Cyra mengangguk. Semua siswa bertanya-tanya apa yang terjadi dengan Cyra hingga gadis itu belum siap. Biasanya, tanpa belajarpun Cyra sudah mengerti materinya.
"Cecil duluan Bu, saya butuh waktu buat membaca materi." mohon Cyra yang dipenuhi oleh Bu Dwi.

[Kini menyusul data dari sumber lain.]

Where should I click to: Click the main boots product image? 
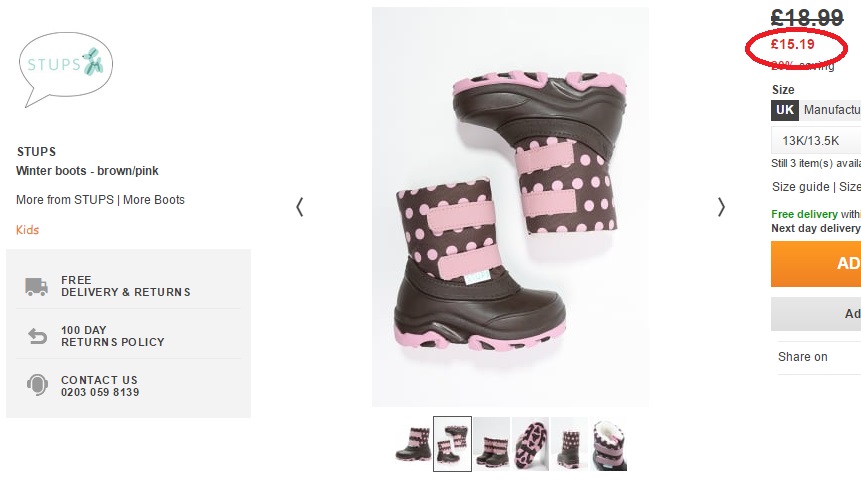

Tanpa banyak orang tahu, meskipun Cyra notabe nya Jenius tetapi ia memiliki sebuah kelemahan. Ia harus membaca terlebih dahulu agar memahami semua materi yang tak berhubungan dengan angka. Daya ingatnya terbilang lemah, tetapi daya tangkap otaknya sangat cepat. Sekali membaca, ia akan paham dengan apa yang ia baca, tetapi ia sulit jika menggunakan metode menghafal.
***
Seminggu berjalan cepat. Detik demi detik, menit demi menit, dan hari demi hari bergulir tanpa terasa. Hari senin, ditengah teriknya matahari, Upacara diadakan untuk melepas guru olahraga yang hendak pensiun. Disaat semuanya sudah berkumpul, seperti biasa Cyra selalu terlambat untuk hadir. Padahal, hari ini Cyra mendapat tugas penting yaitu menyerahkan kenang-kenangan terhadap Pak Handoko-guru yang akan pensiun.
Karena mereka yakin bahwa Cyra akan datang, tugasnya tak digantikan siapapun. Hanya saja, Ifrey sudah kepalang panik hingga tak henti hentinya menghubungi Cyra. Sampai ditengah acara, Ifrey memutuskan untuk menghampiri Raefal yang kebetulan sedang jaga dibelakang.
"Kak, Cyra udah dateng?" tanya Ifrey.
Raefal membuka hpnya, menghubungi salah satu temannya dan mengatakan bahwa Cyra sudah ada dan akhirnya, Ifrey merasa lega.
Penyerahan kenang-kenangan untuk Pak Handoko pun berlangsung, Cyra dengan percaya diri menuju ke tengah lapangan dengan baki di tangannya. Semuanya terperangah tak percaya menatap gadis tersebut. Raefal bahkan sampai tersedak ludahnya sendiri melihat Cyra mengenakan hijab.
"Bidadari surgaku." gumam Raefal sembari tersenyum penuh arti.